A R Thompson

The Deluge

I

THE GIRL STOOD beside the gate at the top of a field, looking down toward its centre. There, a tree grew from the ruins of an old farmhouse. Though her entire childhood had been spent in and around these fields and though she could map the web of narrow roads as accurately as a hawk, this field was unknown to her. That morning, she had come upon an unknown way, diverging from her usual route and now stood in wonder at the scene before her; this solemn little building emerging from the silver morning fog as it began to clear.
  December was drawing out the severe beauty of the land, like oil from a seed. But this abandoned sward seemed more desolate and remote than those with which she was familiar. The trees lining the outer border were showing their age. Their thick exposed roots seemed to swell from the dark earth; their branches twisted like knuckles around the joints of neighbouring trees. Any life their limbs once bore had decayed and dropped from their barren grimace. Those fallen, lay blackened on the wet ground.
   The girl too had her own severity. Her grey eyes, fixed within the small arch of her brow and her pale skin, had travelled as far as the grey that carried the sky. She pulled herself up over the gate, clutching the metal before landing in the deep grass. With heavy steps, she cut a narrow path toward the ruin.
   As the ruin grew closer, she could see more clearly the dark redness of the bricks, a deep muted colour, like fertile earth.

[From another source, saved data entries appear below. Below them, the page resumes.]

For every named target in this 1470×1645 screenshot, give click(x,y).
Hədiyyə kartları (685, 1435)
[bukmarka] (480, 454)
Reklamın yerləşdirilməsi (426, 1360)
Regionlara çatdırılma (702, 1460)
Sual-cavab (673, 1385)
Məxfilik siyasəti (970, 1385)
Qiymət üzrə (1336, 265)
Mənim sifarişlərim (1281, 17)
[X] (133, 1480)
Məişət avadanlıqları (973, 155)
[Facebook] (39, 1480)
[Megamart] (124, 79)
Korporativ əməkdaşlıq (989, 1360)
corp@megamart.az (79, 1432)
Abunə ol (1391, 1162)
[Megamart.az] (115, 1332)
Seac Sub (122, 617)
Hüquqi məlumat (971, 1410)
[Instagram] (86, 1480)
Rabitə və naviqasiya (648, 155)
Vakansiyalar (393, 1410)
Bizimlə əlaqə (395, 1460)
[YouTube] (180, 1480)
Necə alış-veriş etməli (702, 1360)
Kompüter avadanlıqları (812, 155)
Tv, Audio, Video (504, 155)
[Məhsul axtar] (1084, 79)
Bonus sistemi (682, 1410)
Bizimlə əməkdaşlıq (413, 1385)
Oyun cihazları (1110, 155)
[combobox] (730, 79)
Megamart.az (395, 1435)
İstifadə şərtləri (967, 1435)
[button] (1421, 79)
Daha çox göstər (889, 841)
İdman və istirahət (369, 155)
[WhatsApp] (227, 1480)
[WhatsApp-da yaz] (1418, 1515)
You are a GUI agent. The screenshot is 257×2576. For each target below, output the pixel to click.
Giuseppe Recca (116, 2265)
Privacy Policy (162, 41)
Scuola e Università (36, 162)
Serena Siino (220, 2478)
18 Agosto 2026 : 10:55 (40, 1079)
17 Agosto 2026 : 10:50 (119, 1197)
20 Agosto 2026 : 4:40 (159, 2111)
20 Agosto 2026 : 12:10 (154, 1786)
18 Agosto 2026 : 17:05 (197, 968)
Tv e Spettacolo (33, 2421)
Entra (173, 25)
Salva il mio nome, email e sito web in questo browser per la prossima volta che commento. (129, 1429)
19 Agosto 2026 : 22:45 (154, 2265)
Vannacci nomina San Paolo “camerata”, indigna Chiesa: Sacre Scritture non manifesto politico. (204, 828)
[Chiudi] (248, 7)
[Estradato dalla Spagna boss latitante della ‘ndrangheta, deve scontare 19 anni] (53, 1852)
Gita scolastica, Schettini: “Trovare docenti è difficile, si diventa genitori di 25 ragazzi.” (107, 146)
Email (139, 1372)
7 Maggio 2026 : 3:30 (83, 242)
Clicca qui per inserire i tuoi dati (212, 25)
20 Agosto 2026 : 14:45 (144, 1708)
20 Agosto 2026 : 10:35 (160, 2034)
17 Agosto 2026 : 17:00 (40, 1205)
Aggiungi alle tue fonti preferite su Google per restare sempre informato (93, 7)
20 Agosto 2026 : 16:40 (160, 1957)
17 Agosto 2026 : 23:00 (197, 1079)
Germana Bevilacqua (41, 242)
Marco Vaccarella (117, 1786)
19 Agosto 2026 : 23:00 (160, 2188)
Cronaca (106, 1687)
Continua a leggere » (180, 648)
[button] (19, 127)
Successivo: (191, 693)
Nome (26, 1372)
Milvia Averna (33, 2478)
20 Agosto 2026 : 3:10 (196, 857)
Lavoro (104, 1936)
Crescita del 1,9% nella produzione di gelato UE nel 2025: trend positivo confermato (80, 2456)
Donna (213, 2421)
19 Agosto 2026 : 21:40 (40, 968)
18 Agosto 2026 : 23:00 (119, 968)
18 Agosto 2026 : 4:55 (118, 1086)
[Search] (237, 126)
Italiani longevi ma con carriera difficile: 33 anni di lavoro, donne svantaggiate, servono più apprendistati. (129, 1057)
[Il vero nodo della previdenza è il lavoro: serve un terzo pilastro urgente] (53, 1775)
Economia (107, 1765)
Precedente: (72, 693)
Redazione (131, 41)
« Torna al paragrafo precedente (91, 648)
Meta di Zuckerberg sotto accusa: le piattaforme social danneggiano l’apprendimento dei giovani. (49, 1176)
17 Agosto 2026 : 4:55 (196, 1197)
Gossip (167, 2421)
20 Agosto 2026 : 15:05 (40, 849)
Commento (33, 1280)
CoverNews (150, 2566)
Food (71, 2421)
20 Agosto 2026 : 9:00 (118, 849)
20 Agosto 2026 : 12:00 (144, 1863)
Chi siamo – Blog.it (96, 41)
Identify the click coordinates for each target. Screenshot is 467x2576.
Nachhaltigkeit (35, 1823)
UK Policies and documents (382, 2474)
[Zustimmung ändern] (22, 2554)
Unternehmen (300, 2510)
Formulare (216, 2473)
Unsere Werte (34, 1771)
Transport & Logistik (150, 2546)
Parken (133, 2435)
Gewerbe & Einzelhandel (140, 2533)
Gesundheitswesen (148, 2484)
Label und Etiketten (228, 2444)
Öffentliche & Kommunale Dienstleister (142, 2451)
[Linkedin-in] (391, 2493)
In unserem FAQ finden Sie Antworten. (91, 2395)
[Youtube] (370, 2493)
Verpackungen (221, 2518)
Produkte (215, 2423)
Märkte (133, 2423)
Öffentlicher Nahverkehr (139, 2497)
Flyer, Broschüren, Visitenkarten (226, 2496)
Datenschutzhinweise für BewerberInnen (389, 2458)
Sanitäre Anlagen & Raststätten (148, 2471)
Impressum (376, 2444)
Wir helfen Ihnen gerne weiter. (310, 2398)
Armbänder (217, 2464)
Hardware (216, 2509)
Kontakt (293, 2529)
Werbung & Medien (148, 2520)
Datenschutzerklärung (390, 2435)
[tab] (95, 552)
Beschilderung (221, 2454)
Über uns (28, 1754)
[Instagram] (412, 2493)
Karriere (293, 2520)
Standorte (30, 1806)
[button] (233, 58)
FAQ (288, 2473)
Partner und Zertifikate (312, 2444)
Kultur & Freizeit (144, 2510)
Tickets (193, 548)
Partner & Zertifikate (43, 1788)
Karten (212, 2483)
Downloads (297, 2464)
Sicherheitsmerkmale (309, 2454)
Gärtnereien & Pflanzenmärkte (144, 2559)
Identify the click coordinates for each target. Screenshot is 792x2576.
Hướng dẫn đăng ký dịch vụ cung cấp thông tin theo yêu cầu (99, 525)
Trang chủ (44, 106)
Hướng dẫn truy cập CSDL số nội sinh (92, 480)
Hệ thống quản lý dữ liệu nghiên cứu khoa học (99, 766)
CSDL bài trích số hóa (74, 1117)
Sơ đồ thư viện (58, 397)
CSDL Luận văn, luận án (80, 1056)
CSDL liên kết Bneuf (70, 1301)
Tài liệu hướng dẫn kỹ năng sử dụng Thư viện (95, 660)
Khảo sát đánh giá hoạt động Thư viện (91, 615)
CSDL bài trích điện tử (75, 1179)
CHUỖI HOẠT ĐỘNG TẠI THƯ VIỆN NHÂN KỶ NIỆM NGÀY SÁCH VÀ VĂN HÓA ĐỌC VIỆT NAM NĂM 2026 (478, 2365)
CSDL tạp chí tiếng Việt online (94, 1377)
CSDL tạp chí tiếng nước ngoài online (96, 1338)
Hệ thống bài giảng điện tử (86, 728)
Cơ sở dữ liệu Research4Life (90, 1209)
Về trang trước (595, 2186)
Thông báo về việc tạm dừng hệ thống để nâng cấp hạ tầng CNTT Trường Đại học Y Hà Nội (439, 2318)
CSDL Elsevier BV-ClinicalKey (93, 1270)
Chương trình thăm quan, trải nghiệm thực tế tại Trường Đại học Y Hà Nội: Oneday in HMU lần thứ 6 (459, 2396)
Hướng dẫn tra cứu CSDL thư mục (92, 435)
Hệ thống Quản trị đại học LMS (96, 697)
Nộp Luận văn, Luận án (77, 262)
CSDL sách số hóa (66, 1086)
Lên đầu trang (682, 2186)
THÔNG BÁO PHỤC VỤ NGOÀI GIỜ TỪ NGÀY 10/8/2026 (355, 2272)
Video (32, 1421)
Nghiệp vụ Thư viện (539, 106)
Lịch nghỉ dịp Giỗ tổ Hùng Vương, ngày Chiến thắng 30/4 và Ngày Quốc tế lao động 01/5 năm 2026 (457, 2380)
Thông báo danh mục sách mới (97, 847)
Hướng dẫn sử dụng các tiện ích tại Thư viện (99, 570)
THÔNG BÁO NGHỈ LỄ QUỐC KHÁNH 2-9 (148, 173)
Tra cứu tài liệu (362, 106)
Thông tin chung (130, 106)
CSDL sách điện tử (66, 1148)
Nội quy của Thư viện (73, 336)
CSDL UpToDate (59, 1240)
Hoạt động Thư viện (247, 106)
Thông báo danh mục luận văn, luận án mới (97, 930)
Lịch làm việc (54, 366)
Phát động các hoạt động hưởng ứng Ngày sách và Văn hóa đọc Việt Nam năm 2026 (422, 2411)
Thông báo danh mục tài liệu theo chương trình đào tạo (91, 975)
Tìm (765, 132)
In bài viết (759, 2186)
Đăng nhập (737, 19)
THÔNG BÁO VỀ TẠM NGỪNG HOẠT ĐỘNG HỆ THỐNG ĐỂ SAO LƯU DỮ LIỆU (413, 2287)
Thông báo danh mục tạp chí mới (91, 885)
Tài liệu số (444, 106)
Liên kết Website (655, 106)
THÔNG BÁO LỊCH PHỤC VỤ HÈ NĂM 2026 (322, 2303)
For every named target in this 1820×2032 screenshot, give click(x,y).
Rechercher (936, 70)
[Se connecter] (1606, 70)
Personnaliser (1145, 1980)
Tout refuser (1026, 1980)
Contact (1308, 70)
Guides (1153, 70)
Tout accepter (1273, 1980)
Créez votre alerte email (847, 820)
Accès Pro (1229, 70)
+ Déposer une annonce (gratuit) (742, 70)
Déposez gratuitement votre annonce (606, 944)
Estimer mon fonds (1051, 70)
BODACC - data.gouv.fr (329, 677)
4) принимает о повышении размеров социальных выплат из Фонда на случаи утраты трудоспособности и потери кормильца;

She finally stepped out from the grassy entanglement, balancing against the crumbling corner of the building, treading carefully till she came to the empty doorway. Inside, the floor had vanished, the foundations having completely decayed. In their place, a thick carpet of short grass like turf, littered with heavy slabs of rubble. The grass was barely distinguishable from the moss growing on the fallen bricks. The inner structure had been reduced to a long stone atrium, the length of the room had become a church aisle; the tree standing against the far wall, an altar.
 

The tree was much younger than those on the border. Its trunk was thin but solid, the bark smooth and darkly golden in the shade. The girl pressed her hands upon it, feeling the steady pulse in her fingers against its solidity as though her pulse belonged to the tree itself. She looked up to the branches. Tender emerald leaves grew on the barely outstretched limbs, unblemished by the onset of winter. The sun now breaking from the fog, shone through the branches, illuminating the leaves like a crown. The girl closed her eyes and felt the sun’s warmth recover feeling in her cheeks, her hands still firmly pressed against the tree. 
   She rested there a moment, lowered her arms and leant her forehead against the bark. Just then, a great serenity washed over her. It was unlike any sense she could describe. The body of the tree was warm like the chest of an animal, a mammalian heart beating softly beneath the wood. A breeze moved through the ruin and a cold drop fell on her wrist. She felt the droplet move down her hand, running over one of her fingers. Above her she saw between the meeting point of two branches, a fissure opening and exposing a tear in the wood’s fibres. From this wound, bled a thin white secretion running down the trunk. She stepped back calmly. A cold unease occupied the former warmth the tree had provided. She watched the fissure continue to slowly weep. Stepping forward, she reached as high as she could and placed her fingers on the tearing. She applied only the slightest pressure and the wound gave way.